Она плакала или смеялась, или мыла треснувшее блюдо, или подстригала когти дворовым котам — двое из них были теми, которых Дилан знал котятами; теперь они выросли и, прячась за кирпичными кучами или под вьюнками, охотились на птиц.
— Смотри, — говорила Рейчел, надавливая на подушечки кошачьей лапы — появлялись загнутые острые когти. — Подстригать коротко их нельзя, можно задеть кровеносный сосуд, тогда кот истечет кровью и умрет.
Она нещадно заталкивала в него информацию, которую он был еще не в состоянии усвоить: Никсон преступник, «Доджерс» подались в Калифорнию, от блюд из китайского ресторана раскалывается голова, Мухаммед Али выступил против войны и оказался за решеткой, британские фильмы Хичкока лучше, чем американские, обрезание вовсе не обязательно, но женщины выступают за него.
Ей было тесно в этом доме, потому-то она не отходила от телефона; в голове Рейчел теснилось слишком много идей, непонятных для детского ума, и Дилан старался улизнуть от нее, спрятаться там, где все просто и ясно. Например, заползти под ее полки, под картины с изображениями нагого тела, и затаиться в густой тени. Порой он притворялся, что рассматривает там книги матери — «Тропик рака», «Кон-Тики», «Игры, в которые играют люди», а сам подслушивал ее телефонные разговоры, разговоры, разговоры… Он наверху… Дело вовсе не в Калифорнии… Оплатила все счета… Сказала, что ножка гриба кое-что мне напоминает, и он побагровел… Поставила ту самую пластинку Клэптона в четыре утра… Совсем забыла французский…
Временами Дилан развлекался иначе. Услышав голос матери, думал, что она опять болтает с кем-то по телефону, прокрадывался на кухню и обнаруживал, что она сидит с кем-нибудь за столом, пьет холодный чай и курит. Гость смеялся, улавливая звук шагов Дилана.
— А вот и он, — говорил гость таким тоном, будто все это время речь шла именно о Дилане.
Его подзывали к столу, с ним знакомились. О посетителях матери он знал только то, что позднее, за ужином, она рассказывала о них отцу.
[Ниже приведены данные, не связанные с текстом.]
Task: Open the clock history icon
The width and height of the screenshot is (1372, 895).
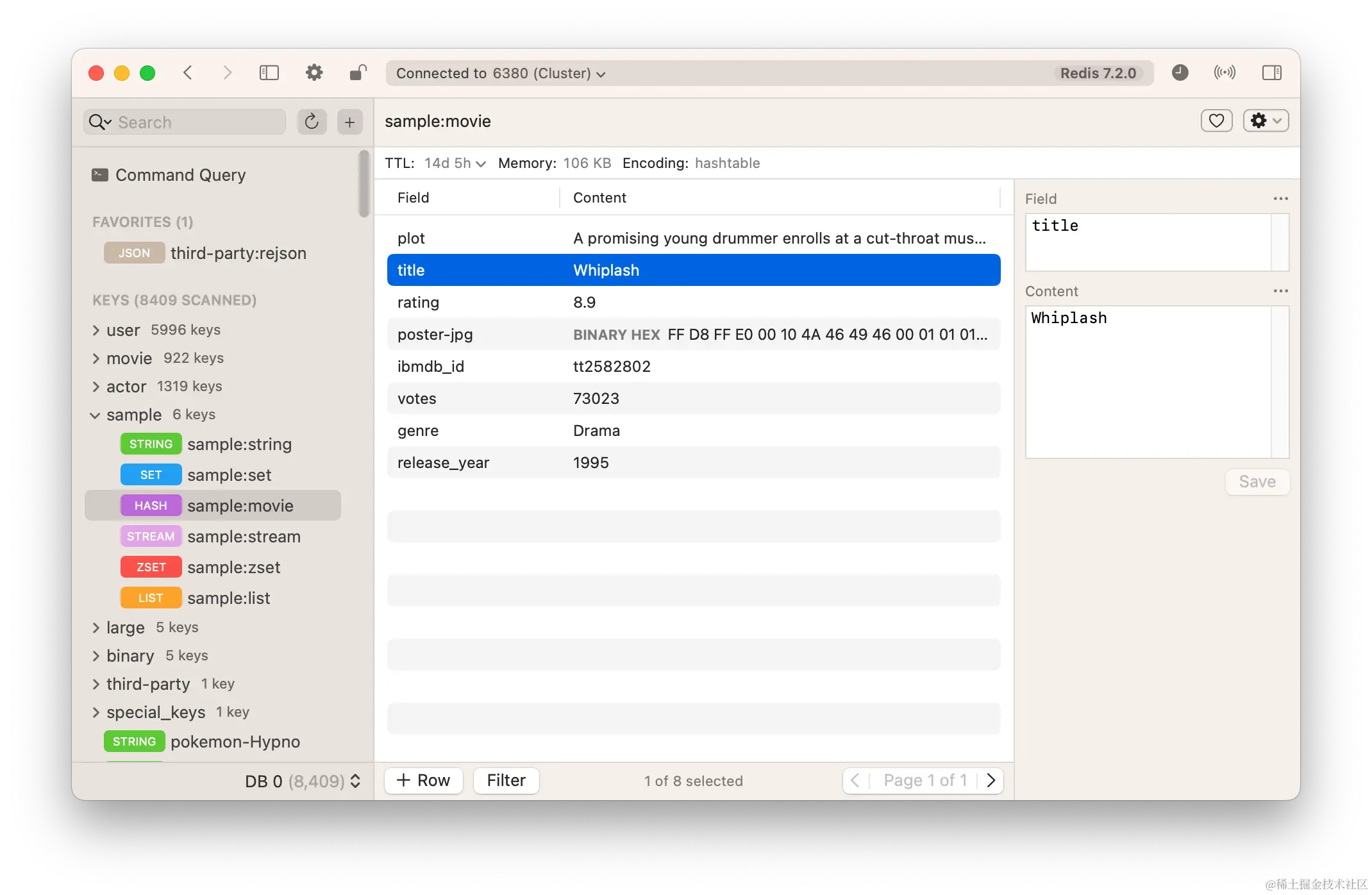Action: pos(1180,73)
Ничего не представляющий собой музыкант, которому однажды посчастливилось выступать на «разогреве» перед концертом Боба Дилана, и он уже все уши прожужжал воспоминаниями об этом. Сексуально озабоченный придурок, обвиненный в умышленном создании затора у железнодорожного переезда. Богатый гей, коллекционер картин, которому не нравятся работы Авраама, потому что на них только женщины. Чернокожий священник с Атлантик-авеню, считающий своим долгом присматриваться к каждому новому жильцу в районе. Ее бывший парень, настройщик из Карнеги-Холла, подумывающий, не присоединиться ли ему к организации, выступающей за вывод войск из Вьетнама. Семейная английская пара, любящая цитировать Гурджиева и собирающаяся пересечь на велосипедах Мексику. Женщина из Бруклин-Хайтс, занимающаяся в группе по совершенствованию умственных способностей, которая никак не может свыкнуться с мыслью, что обосновалась в этом районе.
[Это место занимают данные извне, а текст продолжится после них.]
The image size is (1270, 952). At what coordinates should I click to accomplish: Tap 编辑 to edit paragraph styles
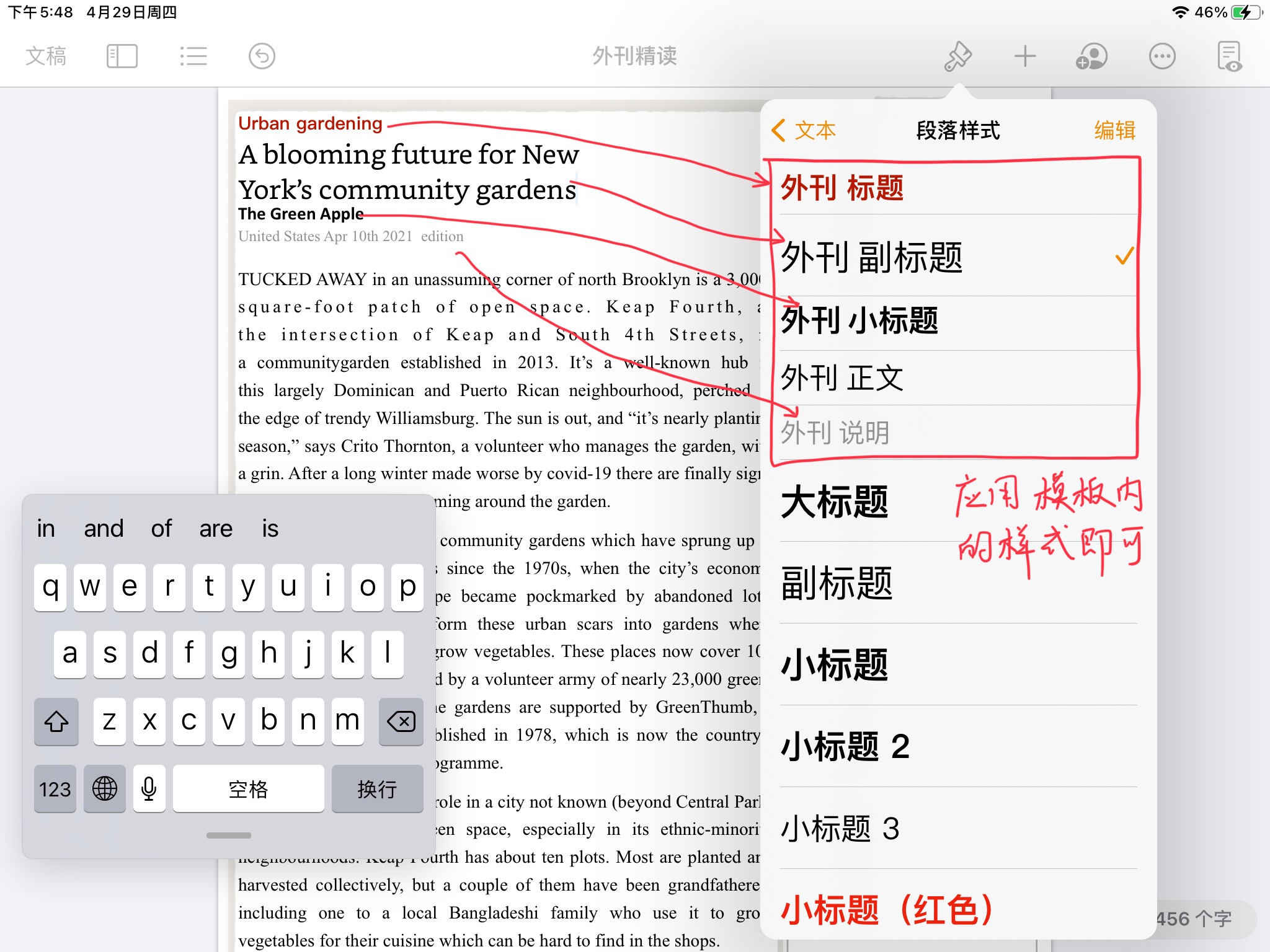[x=1114, y=131]
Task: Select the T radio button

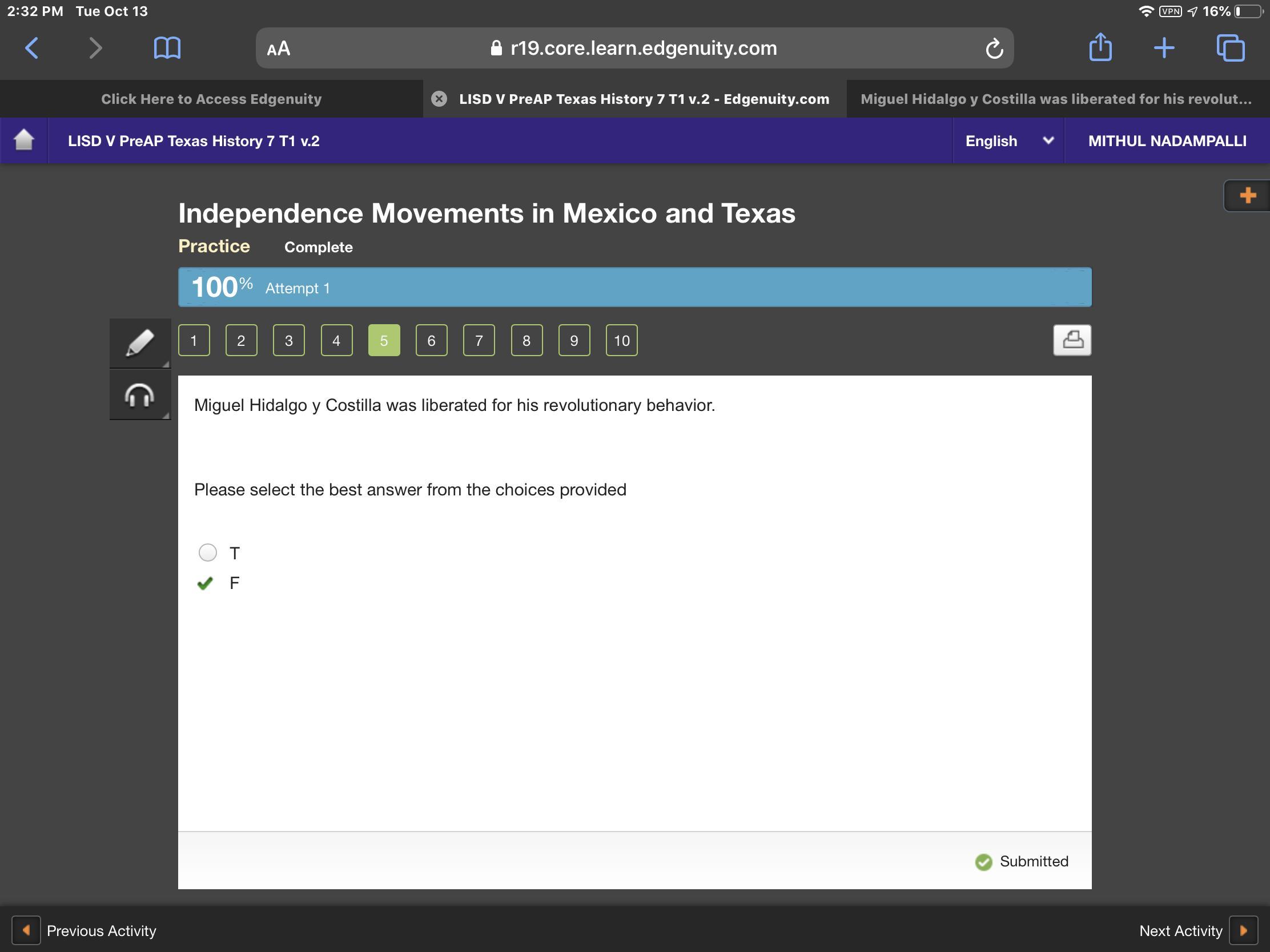Action: [207, 552]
В их квартире появлялось несчетное количество разнообразных людей, и все они, увидев Дилана, тут же протягивали к нему руку, трепали по голове и спрашивали у Рейчел, почему она не подстрижет ему волосы, отросшие уже до плеч, падавшие на глаза. Дилан выглядел как девочка — к этому выводу приходили почти все гости Рейчел.
Потом — в этом и состояла главная проблема, когда он попадал в поле зрения матери, — она вскакивала со стула, зажимая между пальцами сигарету, выводила Дилана на улицу, показывала на играющих детей и советовала к ним присоединиться. Рейчел составила насчет сына некий план. Она выросла на улицах Бруклина, хотела приучить к бруклинской жизни и Дилана. Поэтому и выпихивала его из первого мира, домашнего, во второй. На улицу, на Дин-стрит.
Второй мир состоял из размеченных зон: дорожек перед облупившимися фасадами домов — розовыми, белыми, светло-зелеными, всех оттенков красного и синего, непременно с кирпичом по краю. Это были флаги независимых, закрытых для постороннего государств; внутри них, вероятно, и зарождалась необходимость делить улицу на территории. Насколько Дилан мог судить, никто из детей никогда не ходил друг к другу в гости. И о родителях в его присутствии никто ни разу не заводил речи. Но он не знал, о чем еще можно разговаривать, и вливался в компанию детей молча. Они тоже принимали его без слов. Наверное, как и любого другого.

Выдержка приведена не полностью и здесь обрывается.